▶ _GIVEN TEXT_
You should ride mine...:rockn: I took Superbogger750's advice last year. I rode mine yesterday...its leaves the line like a NASA shuttle launching...:greatgooglymoogly:


----------



## Polaris425 (Dec 16, 2004)

Bootlegger said:


> You should ride mine...:rockn: I took Superbogger750's advice last year. I rode mine yesterday...its leaves the line like a NASA shuttle launching...:greatgooglymoogly:


:bigok:


----------



## hondarecoveryman (Feb 28, 2009)

Bootlegger said:


> You should ride mine...:rockn: I took Superbogger750's advice last year. I rode mine yesterday...its leaves the line like a NASA shuttle launching...:greatgooglymoogly:


 what are you using now .....


----------



## Bootlegger (Dec 18, 2008)

hondarecoveryman said:


> what are you using now .....


What I told you in chat is what I use most of the time....but I put a Yellow one in it Saturday....:hititjackblackanim: I borrowed it from work....Its just one below the Purple...and from what Superbogger750 said its insane. I am going to the pit Wednesday to see how it does. I may got back to my other one. But man...I need a 5 point harness to hold me on it now....lol


----------



## hondarecoveryman (Feb 28, 2009)

that sounds wild man ...I bet your arms hurt from tryin to hang on lol


----------



## Bootlegger (Dec 18, 2008)

Its a Trip...thats for sure...its hits so hard it feels like I am breaking something. :smokin:


----------



## waddle73 (Apr 7, 2009)

Im rollin a BF 650 sra on 28".I feekl a little bog already until the rpms get up. Ive got stock clutches. Im thinkin bout goin with 29.5 Laws ( if they'll fit) I was thinkin of a maroon primary and almond secondary with a dynatek cdi but not sure. any advice would help. i ride mainly trails and deep water... mud i ride is sandy and not to thick.


----------



## Polaris425 (Dec 16, 2004)

waddle73 said:


> Im rollin a BF 650 sra on 28".I feekl a little bog already until the rpms get up. Ive got stock clutches. Im thinkin bout goin with 29.5 Laws ( if they'll fit) I was thinkin of a maroon primary and almond secondary with a dynatek cdi but not sure. any advice would help. i ride mainly trails and deep water... mud i ride is sandy and not to thick.


I'd go w/ something stronger than almond... like at least green or lime green.


----------



## waddle73 (Apr 7, 2009)

What will that affect as far as going stonger? I also am leaning toward the moose module not the dynatek cdi.


----------



## Polaris425 (Dec 16, 2004)

will just lower top speed, but what you gain on the bottom is worth it IMO. Torque and belt grip.

▶ _DATASET EXTRACT_

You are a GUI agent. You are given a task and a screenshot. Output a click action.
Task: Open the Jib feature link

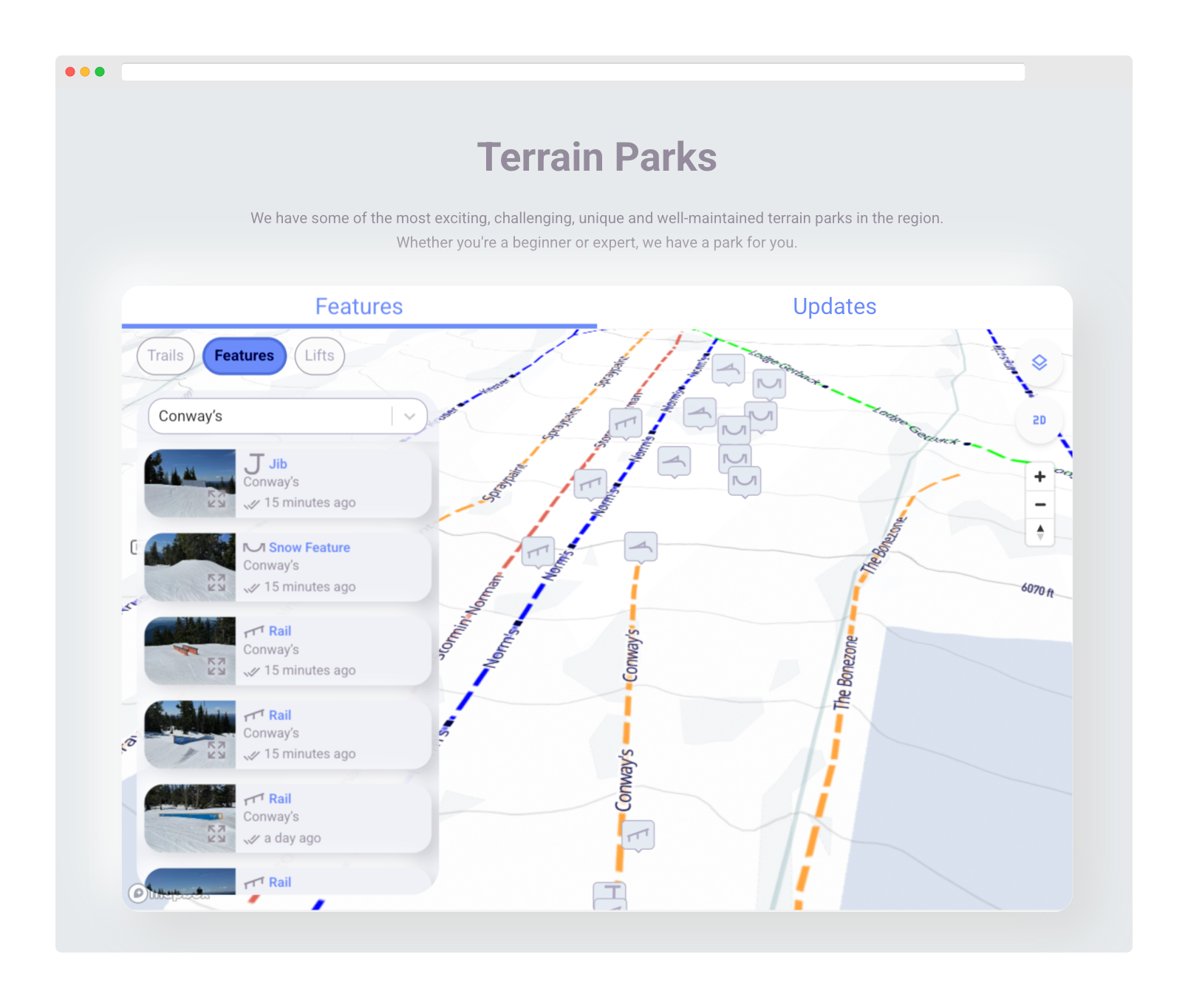[x=278, y=464]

▶ _PROBLEMS TO WORK ON_
A. Answer these from the forum thread:
(i) What color did Bootlegger put in on Saturday, and where did he borrow it from?
(ii) What tire size is waddle73 running on the BF 650 now?
(iii) According to Polaris425, what will going stronger than almond lower?
B. Translate this sentence from the forum thread into German: "I am going to the pit Wednesday to see how it does."
C. Extend the forum thread with the next post, starting after its last line.
None of the data is needed for this work.

▶ _RESULTS FOR THE EXERCISE_
A.
(i) Yellow, borrowed from work.
(ii) 28".
(iii) Top speed.

B. Ich fahre am Mittwoch zur Grube, um zu sehen, wie es sich macht.

C.
----------



## waddle73 (Apr 7, 2009)

belt grip... another question on that. running my 28's i have a high squeal in a bind for just a second and also idleing in gear it starts whining? any ideas?


----------



## Polaris425 (Dec 16, 2004)

long as its not REAL loud its normal. They all squeal just a little bit while sittin still in gear. Dont think it should squeal in a bind though... But if it's just for a second then I'd imagine its normal, Especially if you are running stock clutching, that would be why it squeals in a bind I think.


----------



## waddle73 (Apr 7, 2009)

ok thanks. So running maroon primary and green or lime green secondary would give me alot more low end power and torque with my 28" mudlights? would that differ if i went to outlaws?


----------



## Polaris425 (Dec 16, 2004)

you would be ok if you went to outlaws w/ that same clutching, Maroon or Almond Primary/Red Secondary would be better for 29' laws but... you could get by w/ the greens in secondary. just have to ride it and see how you like it, if you think you need more torque on the low end, step up anther spring, if your happy with the way it performs, stick w/ it and ride!


----------



## Liveatv (Dec 28, 2011)

I have 26's tire I plan to install red or maroon primary and almond secondary springs, weights 58g. What I can accept with this springs setup, speed or power?


----------



## Eastexasmudder (Nov 21, 2011)

You will feel more low end power for sure, I would do the maroon primary imo. 


I'd rather be riding instead I'm using tapatalk!


----------



## Liveatv (Dec 28, 2011)

I want more top speed with my 26's tire, what springs I must install?
From instruction, red spring for drag racing.


----------



## Eastexasmudder (Nov 21, 2011)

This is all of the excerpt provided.